“What does it feel like?” My mom asked.
We were laying in a bed in a hotel room that had old, purple striped wallpaper somewhere in paradise, and I was slurping the last bit of apple juice out of one of those box cups.
“I imagine it’s a lot like what death feels like,” I told her.
She blinked at me.
I told her that having to face that feeling at least once a month, minimum, made me dread dying.
I was 16, and in four years after being diagnosed with a disease that left scars from needles on my fingers and thighs, the one constant in all of it was the way I felt when my blood sugar dropped.

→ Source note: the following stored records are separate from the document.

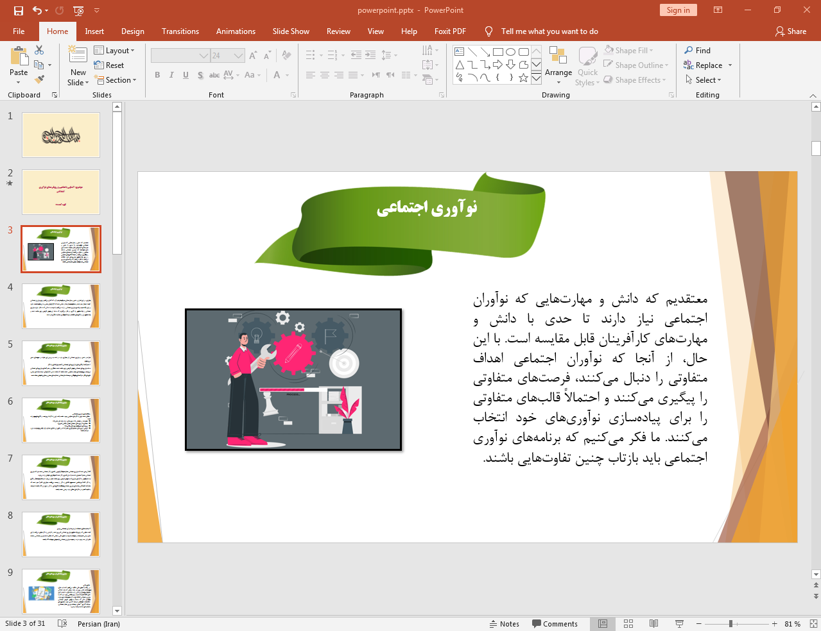Click the Sign in button
The image size is (821, 631).
click(678, 10)
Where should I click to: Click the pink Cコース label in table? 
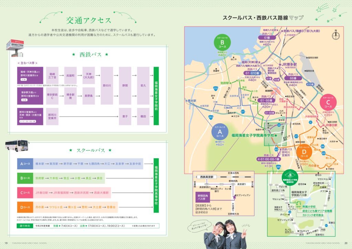pos(25,193)
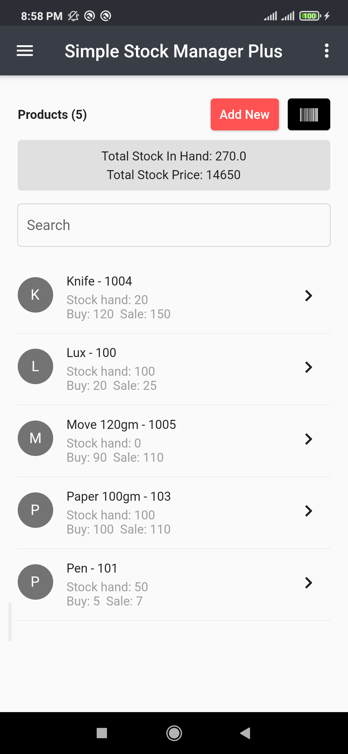This screenshot has height=754, width=348.
Task: Select the Pen - 101 product title
Action: pos(92,568)
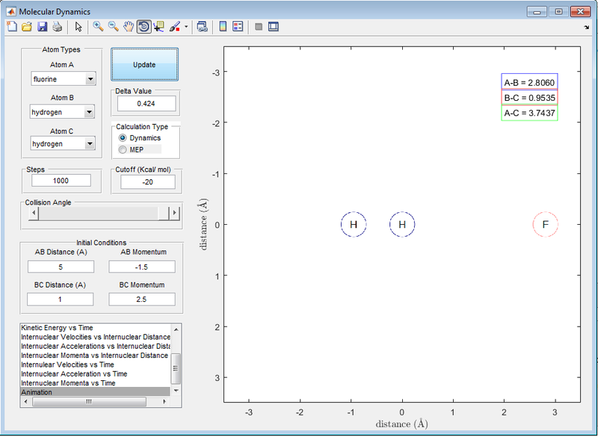This screenshot has height=437, width=598.
Task: Click the Collision Angle slider right arrow
Action: pyautogui.click(x=176, y=214)
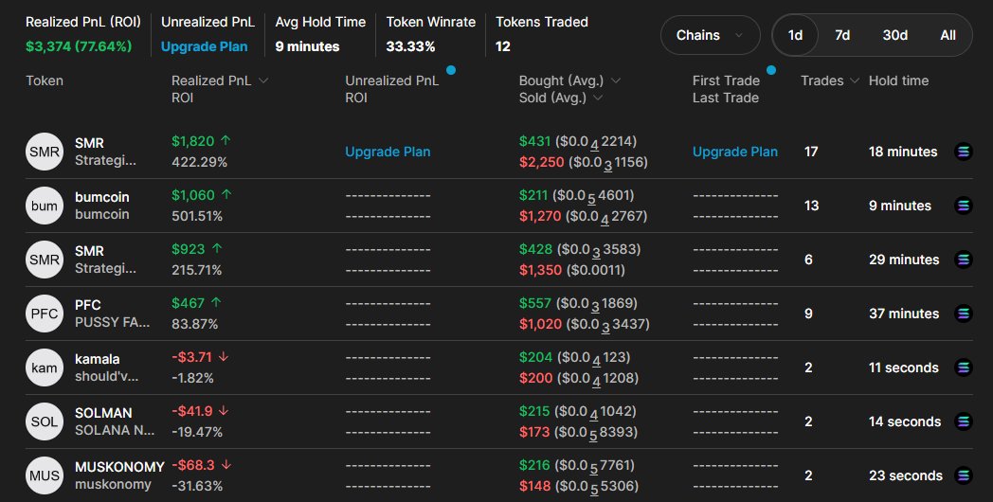Click Solana chain icon in 37 minutes row

pyautogui.click(x=964, y=314)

I stared at the white ceiling, telling her about what it felt like to have a low sugar: it’s like I get caught in a rip tide every time. Sometimes it will wake me from a dead sleep; other times I can be mid conversation and just blurt out, “My sugar is low,” but really it’s more like I’m drowning just below the surface, just where I can still feel the heat of the sun on my face. And God, is it hard to breathe. So I drink whatever is in a cup they hand me, I eat whatever I am given. And the pain comes in waves.

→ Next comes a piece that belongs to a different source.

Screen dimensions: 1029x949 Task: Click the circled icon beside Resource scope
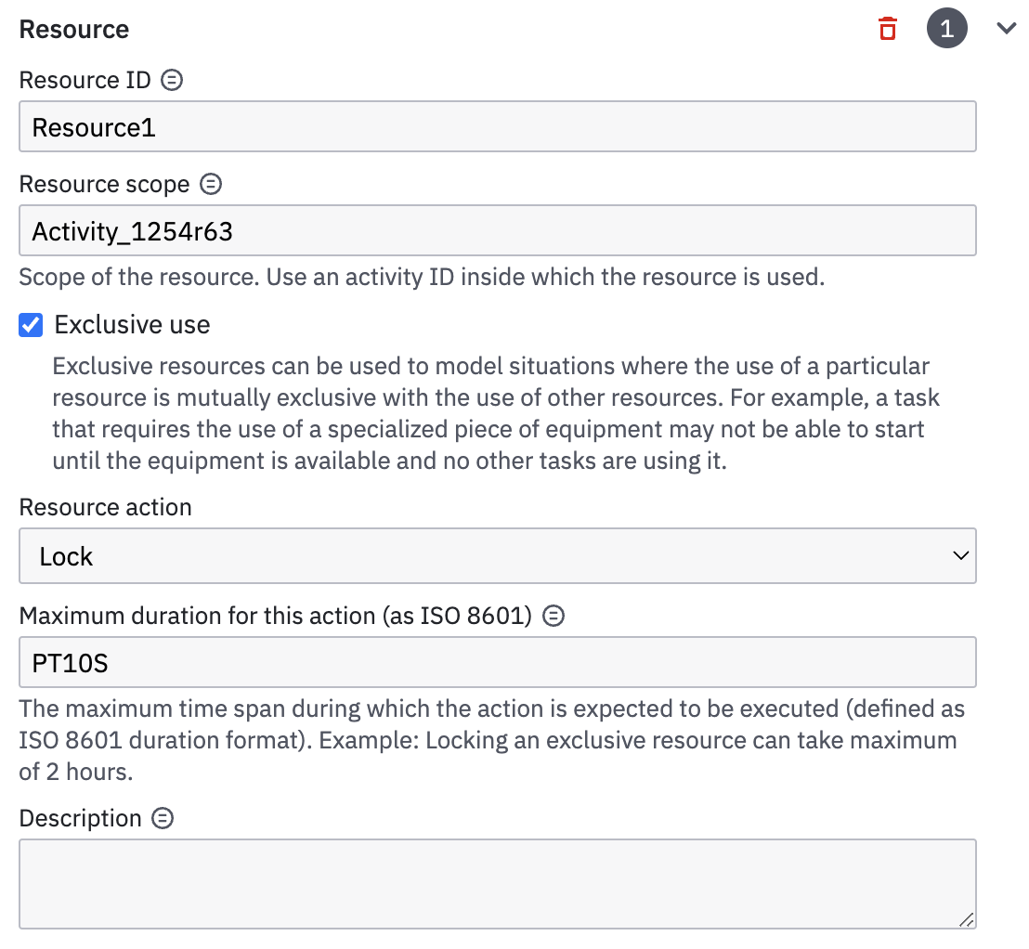click(212, 184)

I layed there on the bed next to her, watching the tears cling to the crease around her brown eyes before they fell down her sunburnt cheeks. I explained, and she cried, and I felt the waves in that moment.
“No you’re not.”
“No you’re not.”
And then finally, “There’s really nothing you can do about it.”

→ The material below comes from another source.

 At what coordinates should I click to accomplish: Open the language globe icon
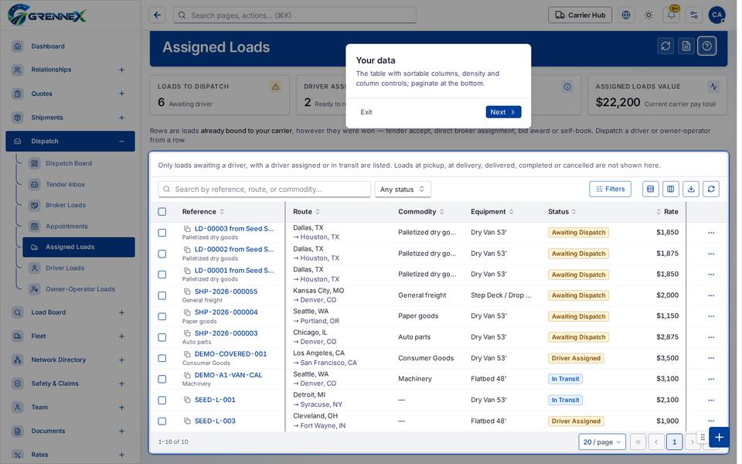pos(625,15)
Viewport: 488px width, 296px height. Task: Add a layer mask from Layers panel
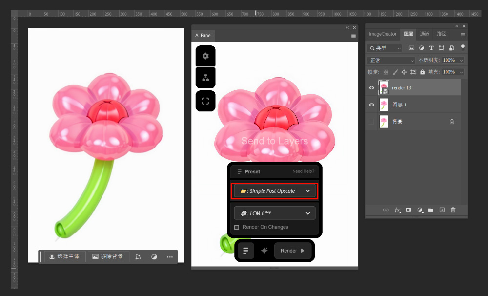point(408,210)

I couldn’t move, and the spasms of relief were just teases before I sunk into breathless pain again.
Gravity crashing against the human body.
And then your name buzzed across my phone screen.
“Don’t reply to that right now if you’re feeling like this,” she told me.
I smiled at your text.
“I’m going to marry him one day.”
She stared at me, but I didn’t hesitate.
She heard it, I heard it, the purple striped wallpaper heard it.
And it’s funny, because I’m 19 now and low sugars still make me feel the same way they did in that room, and so do you.